Sir,—Regarding this matter, permit me to mention the inland City of Hereford. It was “Hereford Port” in Domesday Book, and within about a dozen miles in different directions I know of at least four “Portway” place-names on the way to the chief market of the district. They are now applied to places on roads, not (in this district) to lengths of road. Although the name is probably of Roman origin, I find in mapping out the straight-sighted prehistoric trackways in this district that they pass through the “Portway” spots, and these “ways,” like the Roman roads, probably evolved from much earlier tracks. We have a “Portcullis” place-name on an ancient road which here passed through a cutting in a bank. “Cullis” was an old English word for a cutting.

We have a local “Newport,” an ancient mansion. And just outside the walls of Hereford, adjacent to the sites of ancient gates, are “Portfields” in two different suburbs, common fields until a few centuries ago, the “port” here probably having a different shade of meaning.

I do not frivol when I explain that a “port” (applied to a town) did not need to have a harbour or walls, but was a trading centre of importance for imports and exports, to which goods were transported by porters along “portways.”—Yours truly,
Alfred Watkins.
  Hereford, November 14, 1922.


Sir,—The correspondence that has appeared in The Observer raises the question of the use of the word “port” in the names of walled and market towns, and appears to me to he founded on too narrow a conception of the meaning of the word. Portus may be best translated as a haven or resting-place, not necessarily near the sea or inland. The early application of the word “port” would be to such a place, whether on a main road or a terminus near the sea.

Mr. Anderson refers to the combination of the word in the town of Newport, Isle of Wight, which probably replaces an earlier haven near Carisbrook. He also mentions Newport, Shropshire. Until the twelfth century this town was known as Novo Burgo (New Borough), when it was changed to Newport. The origin of the arms, three fishes, is probably due to the fact that there was a large vivary near the town from which the burgesses were required to supply fish for the royal table.

Newport, in South Wales, reminds us of the decay of the earlier Roman town of Caerleon.

Port ways are not uncommon in the counties on the Welsh border: Hartshorne mentions five in Shropshire connected with places of Roman origin.

It may reasonably be suggested that a port way was a way leading to or from a stopping place upon one of the great Roman roads, which eventually developed into a town.

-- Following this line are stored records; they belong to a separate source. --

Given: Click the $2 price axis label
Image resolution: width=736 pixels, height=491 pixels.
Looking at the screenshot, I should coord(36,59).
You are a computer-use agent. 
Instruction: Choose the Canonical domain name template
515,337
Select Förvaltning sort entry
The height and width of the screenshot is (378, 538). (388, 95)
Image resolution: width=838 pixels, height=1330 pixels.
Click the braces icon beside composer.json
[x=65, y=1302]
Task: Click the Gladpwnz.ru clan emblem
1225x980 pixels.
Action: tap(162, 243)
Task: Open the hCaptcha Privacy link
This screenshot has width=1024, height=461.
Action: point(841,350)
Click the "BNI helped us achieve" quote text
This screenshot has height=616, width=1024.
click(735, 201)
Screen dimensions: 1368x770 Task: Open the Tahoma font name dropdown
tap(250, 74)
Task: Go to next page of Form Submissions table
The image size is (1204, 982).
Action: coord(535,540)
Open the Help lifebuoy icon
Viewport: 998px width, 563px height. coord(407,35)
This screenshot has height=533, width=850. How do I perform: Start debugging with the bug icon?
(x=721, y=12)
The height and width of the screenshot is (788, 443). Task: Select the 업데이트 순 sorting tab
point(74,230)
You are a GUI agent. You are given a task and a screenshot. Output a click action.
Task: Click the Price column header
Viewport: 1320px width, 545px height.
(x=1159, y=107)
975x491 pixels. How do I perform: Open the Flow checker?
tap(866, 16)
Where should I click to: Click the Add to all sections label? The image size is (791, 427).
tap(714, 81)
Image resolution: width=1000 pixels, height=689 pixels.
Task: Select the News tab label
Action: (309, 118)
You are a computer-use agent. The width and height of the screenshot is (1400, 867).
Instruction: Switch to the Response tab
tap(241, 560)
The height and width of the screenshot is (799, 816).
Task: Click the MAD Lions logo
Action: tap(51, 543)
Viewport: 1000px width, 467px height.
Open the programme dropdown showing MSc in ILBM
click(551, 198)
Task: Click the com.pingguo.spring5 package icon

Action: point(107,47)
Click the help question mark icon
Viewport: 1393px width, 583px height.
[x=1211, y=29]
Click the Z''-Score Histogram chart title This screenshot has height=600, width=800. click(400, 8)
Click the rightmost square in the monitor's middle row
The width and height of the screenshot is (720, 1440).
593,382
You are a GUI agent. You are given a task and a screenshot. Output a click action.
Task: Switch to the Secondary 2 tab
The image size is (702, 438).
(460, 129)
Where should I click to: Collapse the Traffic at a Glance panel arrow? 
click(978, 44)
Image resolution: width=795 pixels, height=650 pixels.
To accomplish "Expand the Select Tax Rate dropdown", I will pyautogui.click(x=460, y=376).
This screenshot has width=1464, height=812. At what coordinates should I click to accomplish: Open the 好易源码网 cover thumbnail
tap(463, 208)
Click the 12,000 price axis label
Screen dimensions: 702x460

In the case of Newport, Shropshire, in Anglo-Saxon times this was a burgh, in Norman times the earlier word of Latin origin replaced it.
Yours faithfully,
J. A. Morris.
  The Priory, Port Hill, Shrewsbury.
    November 13, 1922.

[We cannot continue this correspondence. Ed. Observer.]

 

Source info: MS note by AW “Observer Nov 18th 1922” but that was Saturday; not found in 19th or 26th.